Bucharest, Romania
Mission Title: Bucharest Biennale 3
Mission By: Stefano Arrighi, Francesco Corona
Mission Finished on Date: 23-05-2008
SCRIPT
- Go to Bucharest Biennale.
- Interview one of the curator’s have them explain the exhibition, and why maps and mapping are so important now, especially in regards to creativity.
- Tape the Biennale both inside and out, making sure to get good coverage of the buildings, the streets, and the art work.
- Tell a story about the Biennale. Create a narrative arc. Use the question as jumping off point, but show everything on tape,y our reactions to and understanding of the Biennale. Perhaps, you might think about how you are mapping it for yourself.
TRAVEL BAG
How do we know that we are not living in a grand map, doing its best to represent a reality we don’t recognize?
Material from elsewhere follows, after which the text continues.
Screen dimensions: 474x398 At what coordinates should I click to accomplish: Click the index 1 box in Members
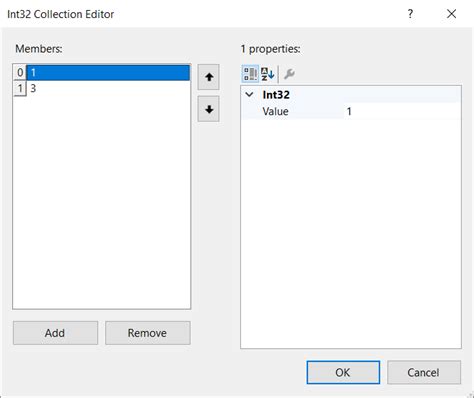pyautogui.click(x=20, y=88)
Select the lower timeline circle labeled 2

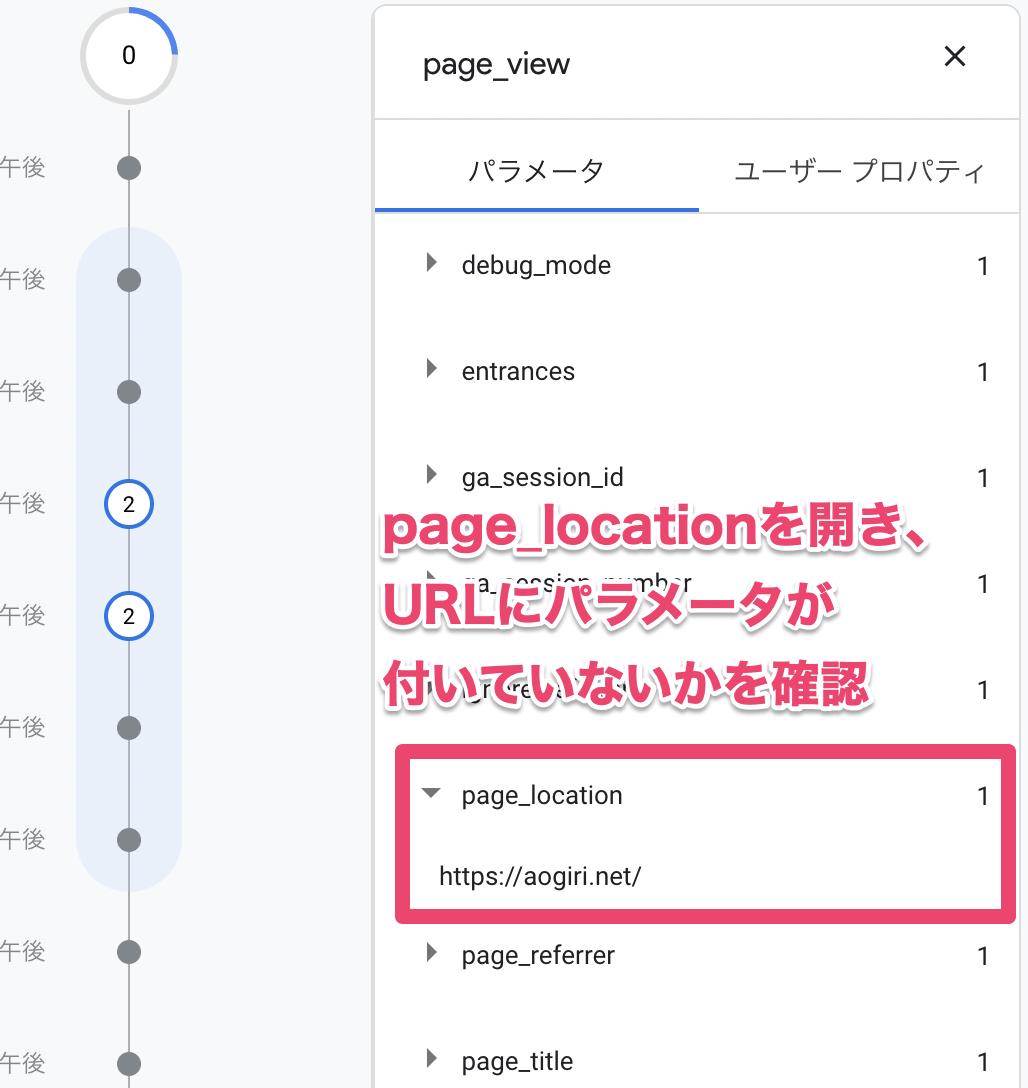tap(129, 617)
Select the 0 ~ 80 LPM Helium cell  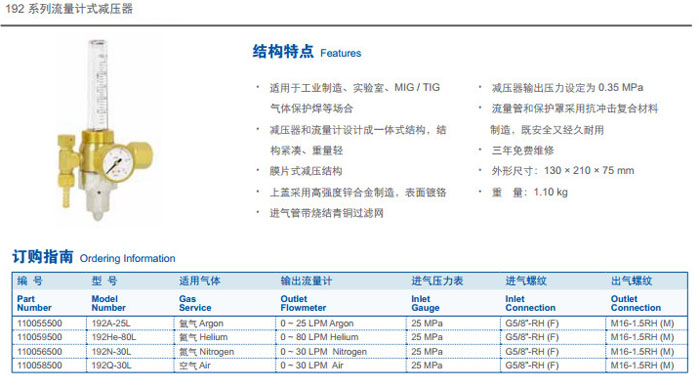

The above question is one formulated by the curators of the 3rd Bucharest Biennial, Jan-Erik Lundström and Johan Sjöström. By asking this question, they are already beginning to reflect on the success of their own , move, interact.
The current Biennale manifests itself in three ways: a center to study contemporary practices in cartography, an exhibition looking at the history of the map in visual arts, and thirdly, a show of contemporary artists who are using mapping in their practice. The Biennale focuses on the geographical turn in contemporary creativity and the current practices of representation. Promoting cartographic literacy, imagining the map as a problematic, unpredictable, productive, and liberating instrument, the Biennale has invited mapmakers, cartographers, navigators, mapreaders, guides, maptravelers, mapprogrammers, mapdevotees, mapdestroyers of all kinds and, of course, artists.
Biennials have become nearly ubiquitous, but the curator’s of this installment of Bucharest Biennale are connecting the Biennale to space in way that reflects current trends in who we are, and how we're thinking about human interactions with and within space, whether creative or geographic, imaginative or real. Make note that reading maps and mapping is not always literal, but often associative, questioning, assertive, poetic.